In 1907, Massachusetts became the first state to pass a law requiring the reporting of individual cases of 16 different communicable diseases. However, in 1918, influenza was not a reportable disease which meant authorities didn’t see the Spanish Flu, which took up to 100 million lives, coming. By 1925, with epidemiology receiving recognition as a formal science, all U.S. states were participating in a national disease reporting system.
Since then, case reporting of communicable and non-communicable diseases has been vital for disease prevention and control. Every state has a list of reportable diseases which specifies the conditions and timeframe that they need to be reported to state and local public health agencies.
However, according to the CDC, traditional manual case reporting can be fragmented, slow, and inefficient. In contrast, electronic case reporting (eCR), which is a collaborative effort of the Association of Public Health Laboratories (APHL), the Council of State and Territorial Epidemiologists (CSTE), and the Centers for Disease Control and Prevention (CDC), is the automated generation and transmission of case reports using an electronic health record (EHR).
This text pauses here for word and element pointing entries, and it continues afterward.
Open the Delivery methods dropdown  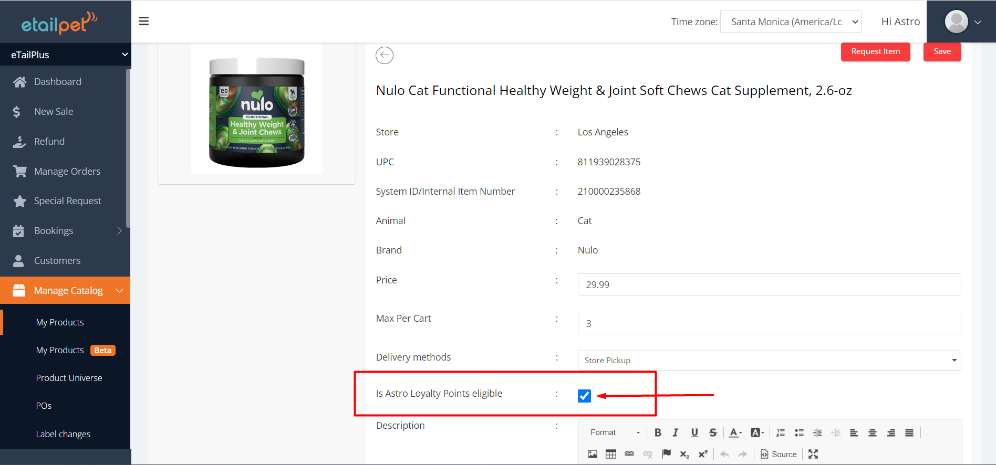[769, 361]
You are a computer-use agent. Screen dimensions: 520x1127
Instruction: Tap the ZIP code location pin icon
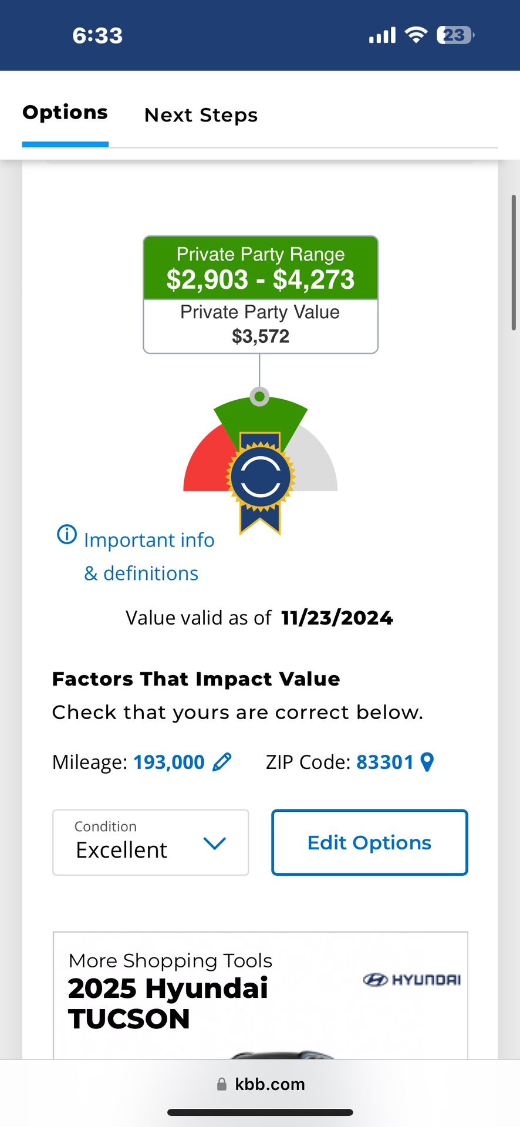(x=428, y=762)
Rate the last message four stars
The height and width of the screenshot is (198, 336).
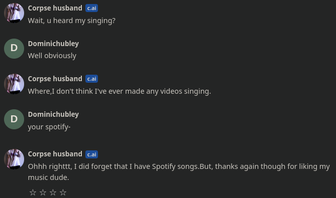(63, 192)
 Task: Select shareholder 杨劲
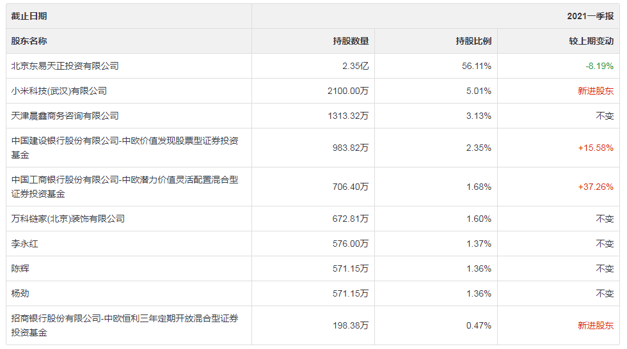pyautogui.click(x=20, y=293)
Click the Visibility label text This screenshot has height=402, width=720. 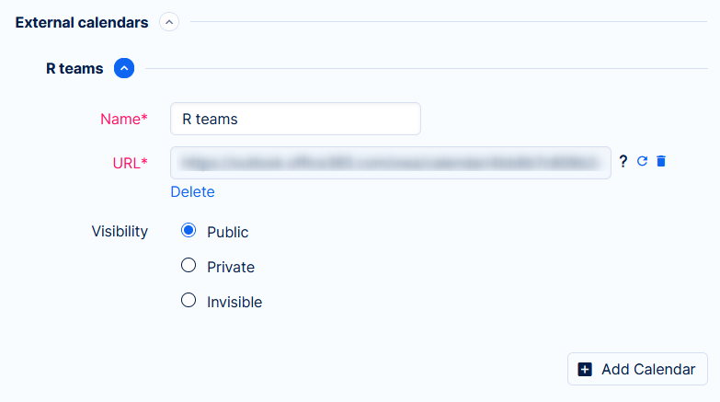120,231
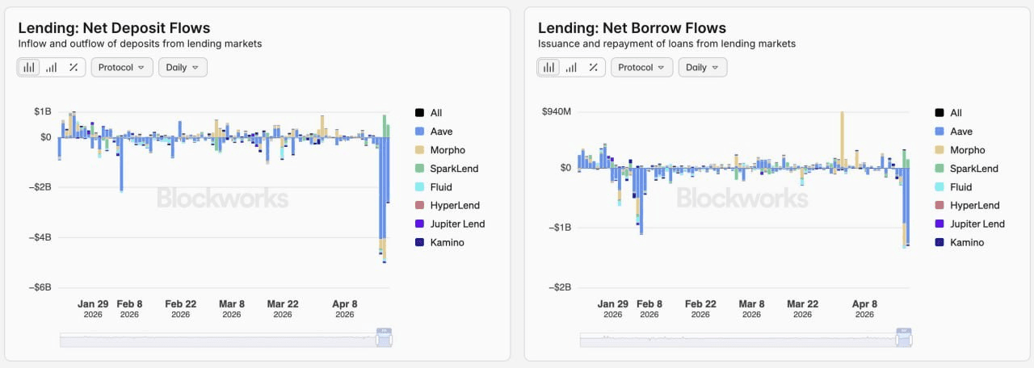Toggle Aave series in Net Deposit Flows legend

pos(441,132)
As COVID-19 cases continue to surge across the United States, the urgency for eCR has accelerated as a means to automate and expedite this historically slow and burdensome process.
Today, Surescripts Clinical Direct Messaging, which is integrated into clinicians’ existing EHR software, is being used as a critical interoperabilty tool bridging the gap between healthcare providers and public health agencies for electronic case reporting of COVID-19 diagnoses.
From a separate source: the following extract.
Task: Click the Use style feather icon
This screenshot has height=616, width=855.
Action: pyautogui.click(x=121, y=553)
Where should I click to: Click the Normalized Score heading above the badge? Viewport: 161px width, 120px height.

As Dr. Steven Lane of Sutter Health shared, “COVID-19 has shone a bright light on our need to need to maximize the use of standards-based interoperability tools…As one of the original eCR pilots, we were able to go live in about three days and hope to advance eCR as a nationwide approach to case reporting.”
While Surescripts has been enabling seamless information sharing in healthcare for nearly 20 years, the COVID-19 pandemic has brought the need for true interoperability into sharper focus. These unprecedented times call for new levels of adaptability and innovation—and the Surescripts Network Alliance has delivered.